=== Written tasks ===
**a.** List every subsection number cited in the passage on the Treaty of Lisbon, in the order they first appear.
**b.** Retype the passage on the Treaty of Lisbon between "16.     The Treaty of" and "European Union (TFEU).", inclusive, without changing anything.

=== Text segment ===
16.     The Treaty of Lisbon amends other provisions of the TEU and the Treaty establishing the European Community, which it renames as the Treaty on the Functioning of the European Union (TFEU).

17.     This clause makes, and provides power to make, changes in terminology used in legislation, in consequence of the changes made by the Treaty of Lisbon.

18.     Subsection (1) inserts in section 1(2) of the 1972 Act a definition of "the EU", to refer to the European Union, by reference to the Treaty of Maastricht which established it.

19.     Following the changes made by the Treaty of Lisbon, Euratom will remain a Community legally distinct from the European Union. But in many cases "the EU" will be a convenient and suitable term to denote collectively the European Union and Euratom. References to the EU in legislation are to include reference to the European Atomic Energy Community where the context either permits or requires such an interpretation (subsection (2)).

20.     References in legislation to the original Communities - the European Community, the European Coal and Steel Community or Euratom - or to those European Communities collectively, are to be treated as referring to the EU, or as including a reference to the EU, as the case may require (subsection (6)).

21.     Subsection (3) introduces the Schedule which sets out substitutions of terminology in the 1972 Act and the Interpretation Act 1978.

(Data extracted from a collection)

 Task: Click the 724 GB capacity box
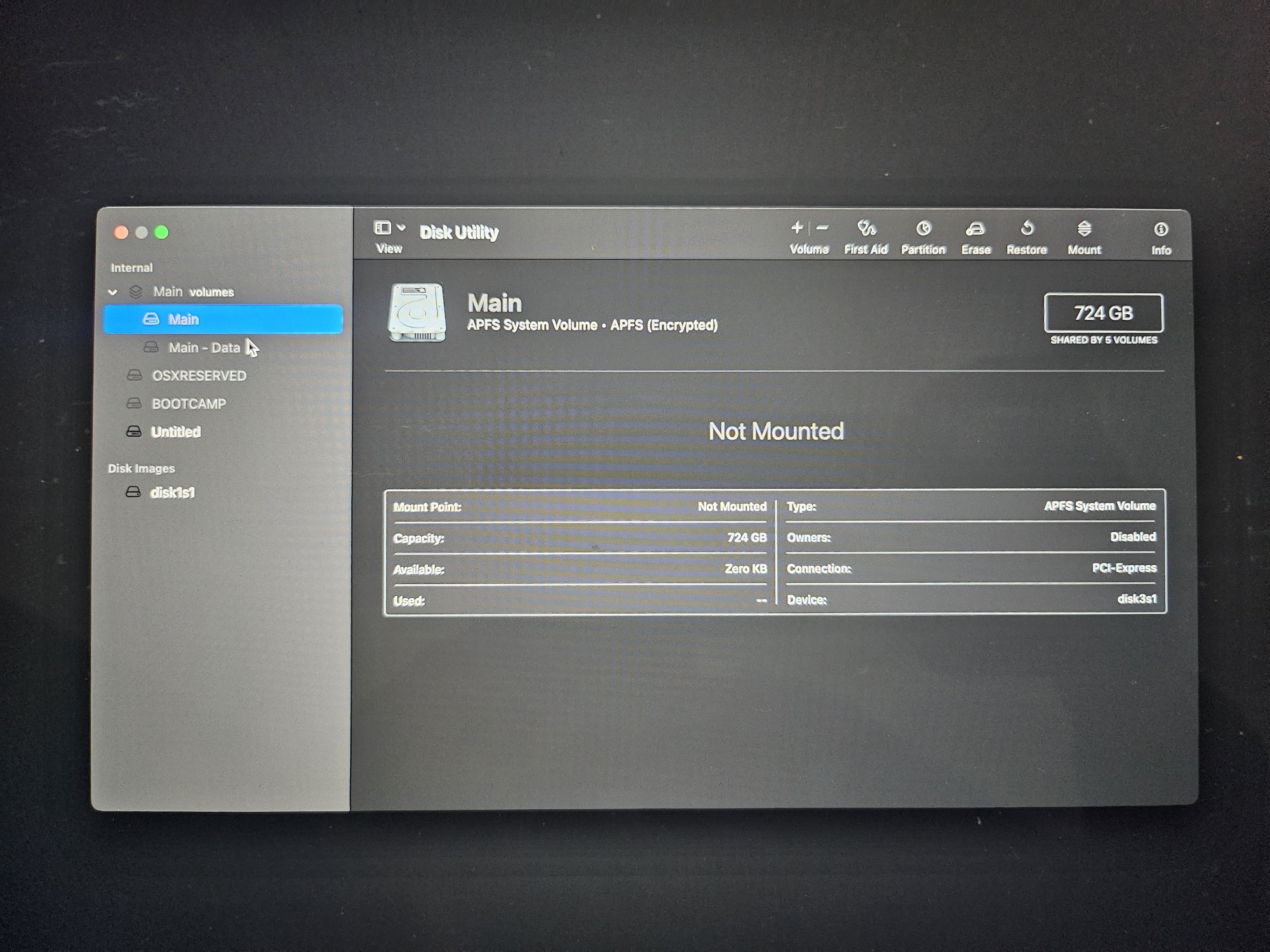[1103, 313]
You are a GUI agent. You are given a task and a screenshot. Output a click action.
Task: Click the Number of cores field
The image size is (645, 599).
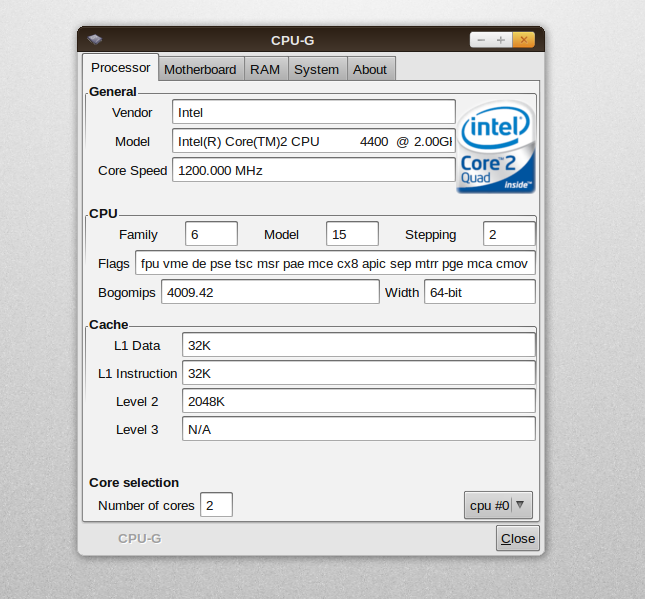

=== Outputs for the tasks ===
**a.** (1), (2), (6), (3)

**b.**
16.     The Treaty of Lisbon amends other provisions of the TEU and the Treaty establishing the European Community, which it renames as the Treaty on the Functioning of the European Union (TFEU).